Ghostcommit is a proof of concept that shows how AI assistants used to review software code can be tricked by hidden instructions embedded in images.

The academic ASSET Research Group showed that an attacker can place instructions inside an image file, point to it in an AGENTS.md file, and get an AI coding agent to follow those instructions during a later task.

A pull request is basically a formal “please review and add my changes” request that a developer sends before changes are added to the main version of a software project. Human reviewers and, increasingly, AI coding tools may review the changes before they’re accepted.

While AI-assisted code review is becoming part of everyday development, Ghostcommit exposes a weakness many teams have not considered. A human reviewer may read the code and skip an attached image. In the researchers’ proof of concept, the malicious instructions were hidden inside a PNG file referenced by repository policy files, while the visible pull request looked ordinary.

As the researchers demonstrated, this can turn routine developer workflows into a channel for stealing secrets. An AI coding agent reads those hidden instructions, even though a human reviewer is unlikely to inspect the image.

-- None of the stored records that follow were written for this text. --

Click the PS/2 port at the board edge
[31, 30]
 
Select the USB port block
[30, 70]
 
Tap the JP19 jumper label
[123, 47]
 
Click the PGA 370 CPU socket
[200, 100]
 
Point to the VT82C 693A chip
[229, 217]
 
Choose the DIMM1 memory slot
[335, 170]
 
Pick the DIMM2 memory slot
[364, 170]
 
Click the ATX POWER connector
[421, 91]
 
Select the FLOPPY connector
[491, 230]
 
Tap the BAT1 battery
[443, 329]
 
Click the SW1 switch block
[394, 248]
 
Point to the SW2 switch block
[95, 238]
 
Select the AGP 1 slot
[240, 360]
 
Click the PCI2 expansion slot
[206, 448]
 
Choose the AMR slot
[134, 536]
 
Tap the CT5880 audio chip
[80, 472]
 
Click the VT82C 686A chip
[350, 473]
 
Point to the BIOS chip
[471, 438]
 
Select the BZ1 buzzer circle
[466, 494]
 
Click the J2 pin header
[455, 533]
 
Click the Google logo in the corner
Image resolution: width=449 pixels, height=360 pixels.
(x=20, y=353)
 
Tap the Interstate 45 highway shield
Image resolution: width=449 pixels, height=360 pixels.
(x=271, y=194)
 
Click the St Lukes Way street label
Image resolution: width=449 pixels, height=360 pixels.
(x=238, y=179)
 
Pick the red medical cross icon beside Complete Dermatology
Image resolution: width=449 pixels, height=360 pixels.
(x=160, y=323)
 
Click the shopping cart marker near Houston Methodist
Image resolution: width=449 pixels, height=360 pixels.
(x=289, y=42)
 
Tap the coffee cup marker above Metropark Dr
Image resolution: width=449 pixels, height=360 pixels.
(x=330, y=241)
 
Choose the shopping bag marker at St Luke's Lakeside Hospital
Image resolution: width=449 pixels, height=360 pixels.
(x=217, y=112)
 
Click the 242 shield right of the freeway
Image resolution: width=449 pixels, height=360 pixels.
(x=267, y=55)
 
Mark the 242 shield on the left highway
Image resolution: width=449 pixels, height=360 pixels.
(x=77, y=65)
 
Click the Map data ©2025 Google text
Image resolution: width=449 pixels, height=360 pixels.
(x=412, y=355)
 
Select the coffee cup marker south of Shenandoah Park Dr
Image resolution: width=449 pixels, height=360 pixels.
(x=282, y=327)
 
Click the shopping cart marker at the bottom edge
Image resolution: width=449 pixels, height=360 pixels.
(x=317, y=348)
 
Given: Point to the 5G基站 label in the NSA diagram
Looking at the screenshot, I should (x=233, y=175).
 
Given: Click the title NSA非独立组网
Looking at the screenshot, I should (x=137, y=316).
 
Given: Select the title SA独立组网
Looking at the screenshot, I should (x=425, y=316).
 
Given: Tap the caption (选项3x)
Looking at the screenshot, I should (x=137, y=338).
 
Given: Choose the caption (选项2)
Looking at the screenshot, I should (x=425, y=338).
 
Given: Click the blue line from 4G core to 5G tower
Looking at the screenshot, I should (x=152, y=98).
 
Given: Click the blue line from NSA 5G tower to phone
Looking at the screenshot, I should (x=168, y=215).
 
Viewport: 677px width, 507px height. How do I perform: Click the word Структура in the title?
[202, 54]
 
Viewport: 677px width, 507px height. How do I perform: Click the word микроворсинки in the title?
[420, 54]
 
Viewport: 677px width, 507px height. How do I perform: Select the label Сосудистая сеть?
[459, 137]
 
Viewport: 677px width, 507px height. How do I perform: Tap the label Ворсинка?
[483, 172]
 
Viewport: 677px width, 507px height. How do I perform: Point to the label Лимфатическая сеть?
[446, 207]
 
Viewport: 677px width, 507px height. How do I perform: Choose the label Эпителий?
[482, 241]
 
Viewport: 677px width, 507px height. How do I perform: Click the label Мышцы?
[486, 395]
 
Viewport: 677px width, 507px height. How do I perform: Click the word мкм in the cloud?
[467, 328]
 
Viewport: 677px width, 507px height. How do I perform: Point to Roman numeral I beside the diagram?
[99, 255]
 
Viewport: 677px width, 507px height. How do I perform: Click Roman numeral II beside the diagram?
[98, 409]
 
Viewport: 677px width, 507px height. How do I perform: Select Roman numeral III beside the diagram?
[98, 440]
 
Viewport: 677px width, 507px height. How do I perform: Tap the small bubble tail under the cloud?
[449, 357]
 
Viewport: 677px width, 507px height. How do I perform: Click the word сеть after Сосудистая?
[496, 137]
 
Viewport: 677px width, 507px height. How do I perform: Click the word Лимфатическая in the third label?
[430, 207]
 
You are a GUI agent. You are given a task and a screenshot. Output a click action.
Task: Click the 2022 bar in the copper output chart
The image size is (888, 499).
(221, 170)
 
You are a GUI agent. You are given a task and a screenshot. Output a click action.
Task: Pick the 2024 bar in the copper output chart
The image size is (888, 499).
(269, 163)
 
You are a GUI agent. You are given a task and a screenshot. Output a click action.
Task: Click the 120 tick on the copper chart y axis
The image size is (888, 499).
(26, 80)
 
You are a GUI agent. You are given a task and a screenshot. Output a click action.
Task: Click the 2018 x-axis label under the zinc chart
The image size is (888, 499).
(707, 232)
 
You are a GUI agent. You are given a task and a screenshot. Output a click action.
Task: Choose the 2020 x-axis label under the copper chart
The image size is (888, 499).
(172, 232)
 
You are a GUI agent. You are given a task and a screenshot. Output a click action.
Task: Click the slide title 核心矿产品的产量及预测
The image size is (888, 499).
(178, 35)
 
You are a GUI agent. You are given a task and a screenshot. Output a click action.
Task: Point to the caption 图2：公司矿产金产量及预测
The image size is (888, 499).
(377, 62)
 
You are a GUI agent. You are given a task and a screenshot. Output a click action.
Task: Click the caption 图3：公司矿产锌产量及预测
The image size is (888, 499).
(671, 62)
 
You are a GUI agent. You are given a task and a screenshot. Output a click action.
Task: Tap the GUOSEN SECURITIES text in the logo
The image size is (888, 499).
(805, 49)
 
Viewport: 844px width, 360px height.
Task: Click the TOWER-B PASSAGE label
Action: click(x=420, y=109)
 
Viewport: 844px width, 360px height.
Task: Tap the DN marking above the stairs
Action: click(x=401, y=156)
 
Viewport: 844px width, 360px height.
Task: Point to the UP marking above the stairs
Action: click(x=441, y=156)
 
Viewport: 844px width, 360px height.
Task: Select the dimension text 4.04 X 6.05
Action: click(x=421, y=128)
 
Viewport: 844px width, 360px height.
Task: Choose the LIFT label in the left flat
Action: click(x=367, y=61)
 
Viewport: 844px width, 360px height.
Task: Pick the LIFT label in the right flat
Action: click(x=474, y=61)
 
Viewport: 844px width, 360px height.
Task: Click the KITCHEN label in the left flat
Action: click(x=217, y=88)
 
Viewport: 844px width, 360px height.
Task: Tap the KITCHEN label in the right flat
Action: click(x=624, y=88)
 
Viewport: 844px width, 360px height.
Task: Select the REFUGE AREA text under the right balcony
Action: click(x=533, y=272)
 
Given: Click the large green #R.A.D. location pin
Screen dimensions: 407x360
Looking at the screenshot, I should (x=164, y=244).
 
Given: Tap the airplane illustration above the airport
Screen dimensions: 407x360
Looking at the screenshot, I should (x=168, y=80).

The attack is simple in concept but dangerous in practice. A pull request introduces a harmless-looking image and a configuration file that tells the agent to trust it. When the agent later works on a normal task, it follows the hidden instructions, reads sensitive files, and writes the secrets back into the code in an obfuscated form. That creates a path for secret theft that may slip past both human reviewers and automated scanners.

The researchers found that the harness—the wrapper around the AI model—had a bigger impact on whether secrets were leaked than the underlying model itself. In practice, the harness (Cursor, Antigravity, Claude Code) decides which files to load, which conventions to trust, what guardrails to apply, and whether to follow instructions buried in an image. As a result, the same model can behave very differently depending on the coding tool that uses it. The model then carries out whatever task the tool presents.

For example, the same model (Claude Sonnet) behaved very differently in different tools. Under Cursor and Antigravity, Sonnet read the PNG, followed the convention, and dutifully recorded the secrets in the source code. But under Anthropic’s Claude Code harness, the same Sonnet model read the same convention and refused, explicitly stating that exfiltrating secrets was inappropriate. Claude Code refused under every model the researchers tested.

How to stay safe

The lesson is that prompt injection is no longer just a text problem. Multimodal inputs like images can also carry instructions that AI agents may obey if the toolchain allows it. Teams should assume that anything a coding agent can read—including images, documents, and other multimodal inputs—could contain attacker-controlled content.

Organizations using AI coding tools should treat this as both a software supply chain and AI agent security issue. The most important defenses are to restrict access to secrets, inspect non-text attachments, and monitor AI agents for unusual attempts to read credentials or config files.

The research also highlights that the coding tool and its permissions are ultimately what make this attack possible, rather than the AI model in isolation.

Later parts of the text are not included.